Analysts say Tagmastore will have several models, and will include virtualization software on a blade in a storage controller
and have the capability to replicate information across unlimited distances to dissimilar storage arrays for disaster-recovery
purposes. Hitachi will be the first major vendor to integrate heterogeneous rather than homogeneous virtualization and replication
features onto a storage controller.
"The box is an über-array with significant amounts of cache and performance," says an analyst who asked not to be identified.
"Not only will the Hitachi array be able to pool data from a variety of sources but it will be able to use a single replication
and management technology to move data between different arrays."

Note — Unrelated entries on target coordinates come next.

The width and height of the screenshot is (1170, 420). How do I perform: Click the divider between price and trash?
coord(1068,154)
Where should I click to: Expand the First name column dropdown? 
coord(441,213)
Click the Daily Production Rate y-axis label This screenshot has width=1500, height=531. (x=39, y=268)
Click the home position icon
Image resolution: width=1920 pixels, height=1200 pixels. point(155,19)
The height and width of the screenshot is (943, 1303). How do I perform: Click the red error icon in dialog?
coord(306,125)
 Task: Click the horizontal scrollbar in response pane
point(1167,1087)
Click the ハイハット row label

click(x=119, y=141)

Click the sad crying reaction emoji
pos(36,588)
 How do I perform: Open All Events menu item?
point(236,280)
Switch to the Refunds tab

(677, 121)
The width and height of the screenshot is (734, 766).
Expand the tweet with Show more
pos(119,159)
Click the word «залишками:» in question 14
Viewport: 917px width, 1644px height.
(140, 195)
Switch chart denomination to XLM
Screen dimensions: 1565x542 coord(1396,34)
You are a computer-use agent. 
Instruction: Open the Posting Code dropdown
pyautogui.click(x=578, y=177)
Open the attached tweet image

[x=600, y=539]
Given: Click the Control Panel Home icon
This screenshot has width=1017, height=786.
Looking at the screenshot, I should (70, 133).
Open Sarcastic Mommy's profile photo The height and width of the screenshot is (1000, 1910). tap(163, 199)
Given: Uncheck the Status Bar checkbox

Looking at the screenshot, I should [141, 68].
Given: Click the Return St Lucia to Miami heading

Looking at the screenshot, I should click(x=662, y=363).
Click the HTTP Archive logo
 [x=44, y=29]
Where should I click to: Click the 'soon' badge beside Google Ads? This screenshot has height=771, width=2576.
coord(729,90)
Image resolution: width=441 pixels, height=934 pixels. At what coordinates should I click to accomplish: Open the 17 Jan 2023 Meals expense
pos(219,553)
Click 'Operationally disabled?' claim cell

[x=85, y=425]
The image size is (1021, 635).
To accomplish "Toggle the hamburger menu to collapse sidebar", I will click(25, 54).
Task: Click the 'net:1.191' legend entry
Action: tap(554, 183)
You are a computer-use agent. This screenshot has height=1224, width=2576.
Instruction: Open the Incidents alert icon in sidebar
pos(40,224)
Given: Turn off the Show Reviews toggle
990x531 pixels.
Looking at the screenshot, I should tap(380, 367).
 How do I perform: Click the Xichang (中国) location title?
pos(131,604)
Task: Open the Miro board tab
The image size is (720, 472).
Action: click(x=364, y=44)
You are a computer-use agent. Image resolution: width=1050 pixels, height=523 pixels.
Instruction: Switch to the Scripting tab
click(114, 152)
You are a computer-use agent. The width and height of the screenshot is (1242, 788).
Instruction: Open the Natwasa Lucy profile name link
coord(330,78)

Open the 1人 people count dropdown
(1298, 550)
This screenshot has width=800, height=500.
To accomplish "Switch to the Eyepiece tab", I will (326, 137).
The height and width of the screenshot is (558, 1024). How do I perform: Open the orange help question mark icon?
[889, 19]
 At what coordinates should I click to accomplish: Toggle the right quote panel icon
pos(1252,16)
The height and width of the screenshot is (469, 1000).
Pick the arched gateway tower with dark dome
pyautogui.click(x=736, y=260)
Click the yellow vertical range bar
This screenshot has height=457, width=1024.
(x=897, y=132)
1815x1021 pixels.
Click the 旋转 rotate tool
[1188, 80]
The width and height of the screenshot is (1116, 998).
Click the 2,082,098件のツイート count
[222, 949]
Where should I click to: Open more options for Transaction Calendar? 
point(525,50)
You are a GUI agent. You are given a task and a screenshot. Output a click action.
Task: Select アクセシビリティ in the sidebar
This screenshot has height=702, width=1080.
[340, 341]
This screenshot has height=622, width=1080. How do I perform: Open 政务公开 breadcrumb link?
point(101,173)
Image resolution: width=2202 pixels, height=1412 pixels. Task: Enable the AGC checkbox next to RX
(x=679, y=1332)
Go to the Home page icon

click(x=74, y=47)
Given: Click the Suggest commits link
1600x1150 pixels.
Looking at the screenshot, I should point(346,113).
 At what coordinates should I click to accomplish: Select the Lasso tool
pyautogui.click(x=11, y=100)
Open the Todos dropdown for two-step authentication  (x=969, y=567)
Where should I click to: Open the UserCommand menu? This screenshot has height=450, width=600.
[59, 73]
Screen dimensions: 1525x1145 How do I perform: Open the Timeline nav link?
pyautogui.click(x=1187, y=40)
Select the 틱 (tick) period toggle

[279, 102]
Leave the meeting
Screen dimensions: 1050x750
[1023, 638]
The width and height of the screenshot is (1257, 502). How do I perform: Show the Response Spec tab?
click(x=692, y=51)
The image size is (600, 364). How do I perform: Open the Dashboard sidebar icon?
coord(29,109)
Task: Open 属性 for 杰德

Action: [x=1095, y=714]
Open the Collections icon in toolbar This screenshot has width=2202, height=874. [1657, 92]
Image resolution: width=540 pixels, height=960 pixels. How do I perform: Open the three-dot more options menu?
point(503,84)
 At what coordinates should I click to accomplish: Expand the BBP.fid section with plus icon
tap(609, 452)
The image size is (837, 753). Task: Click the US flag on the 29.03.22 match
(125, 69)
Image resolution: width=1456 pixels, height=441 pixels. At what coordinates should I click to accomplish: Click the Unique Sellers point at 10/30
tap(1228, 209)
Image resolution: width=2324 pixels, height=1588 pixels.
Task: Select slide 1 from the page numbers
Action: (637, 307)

The array, which will scale into the multi-petabyte range, will support Fibre Channel, IBM's mainframe connectivity ESCON/FICON technologies and iSCSI, which lets users attach storage-area networks (SAN) to an Ethernet network. The array is expected to combine network-attached and SAN data into one virtualized storage pool.
Analysts say the Hitachi announcement could give the company an important tool to battle competitors. According to Gartner,
Hitachi external controller-based storage accounts for about 8% of the market, trailing EMC, which has a 21% market share,
and HP, which has almost 19%. The product also addresses the need for a heterogeneous storage virtualization strategy.
"Vendors have done a disservice to the industry - we've had vendors trying to misconstrue basic [logical unit] and volume
management as virtualization," says Stephanie Balaouras, senior analyst for The Yankee Group. "But true heterogeneous systems
integration and the virtualization of replication and back-up technologies hasn't been there."